Although the program has yet to be finalized classes are already being offered on the subject. The spring 2012 semester is the first semester for the University to offer classes for the Art Therapy program. Currently being taught by the Director of Art Therapy, Michele Ellis-Thomas is Introduction to Art Therapy, Studio Art Therapy and Art for the special child.

The new degree will be a blend of Art Therapy and Art studio courses and will require a minor in Psychology, Gerontology or Special Education. Fencl said, “It becomes another ‘professional’ degree option for the art majors. It is a different type of career than art education or graphic design.”

Ellis-Thomas, in her first year at West Liberty, brings a great amount of experience to help design the program’s curriculum.

“I’ve been an art therapist since 1983 with a Master’s in Creative Arts and Therapy from Drexel Hahnemann Medical and Graduate University in Philadelphia. I’m a certified art therapist by the credentialing board of Art Therapy,” Ellis-Thomas said.

Not only does Ellis-Thomas have experience working in the field, she also knows her way around designing a program for the subject. “I designed and began the first program in Art Therapy at the University Of Texas Medical School,” Ellis-Thomas said.

She described the field as “a beautiful marriage of art and psychotherapy. What distinguishes it from other therapies is the use of (all forms of) art and art media. It’s any creative art that can help reconcile any of your concerns, traumas and grief. It’s used with geriatrics, adolescents, children, adults, groups, families, and individuals. It gives them a channel in order to reach some kind of reconciliation.”

“The ability to use art in a therapeutic setting really speaks to the power of art.
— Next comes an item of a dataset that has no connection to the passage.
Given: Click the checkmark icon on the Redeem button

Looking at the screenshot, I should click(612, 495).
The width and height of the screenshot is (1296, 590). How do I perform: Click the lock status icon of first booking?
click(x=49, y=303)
Art at its most fundamental level is about empathy,” Fencl said, “Through art we share our experiences or can share the experiences of other people, cultures or times. Using art in a clinical setting to help individuals of all ages or backgrounds to improve their lives is a great thing.”

In most cases students who receive a bachelor’s degree in Art Therapy will use it as a stepping stone toward a professional degree. After receiving a master’s degree in the subject, individuals can then practice as a clinician.

At the undergraduate level, West Liberty’s Art Therapy program “will be able to offer students an exposure and exploration of what art therapy is about. Students will understand the process, the product and how Art Therapy can help clients, patients and students for reconciliation of any type of conflicts, concerns or traumas,” Ellis-Thomas said.

Through the program students will also come to understand how Art Therapy can help to improve cognitive awareness and psychological awareness with regard to the environment, the world and themselves.  “We will be able to train students to go out and help people change their lives for the better,” Fencl said.

Learning Art Therapy techniques could also be very beneficial to students studying Education, Nursing and Psychology at West Liberty University as well. “It’s a helping profession,” Ellis-Thomas said.

Work has been underway for two years already on the program, according to Fencl. “Angie Zambito in the Development Office really started the ball rolling by identifying external financial support for the proposed program. This is an initiative that would not have gotten off the ground without Angie and the Schenck Foundation of Wheeling stepping up and offering to help with their time and dollars.”

Creating a new program is very costly and labor intensive and “WLU is lucky to have people within the administration and community that see this as important and have been there to help,” Fencl said.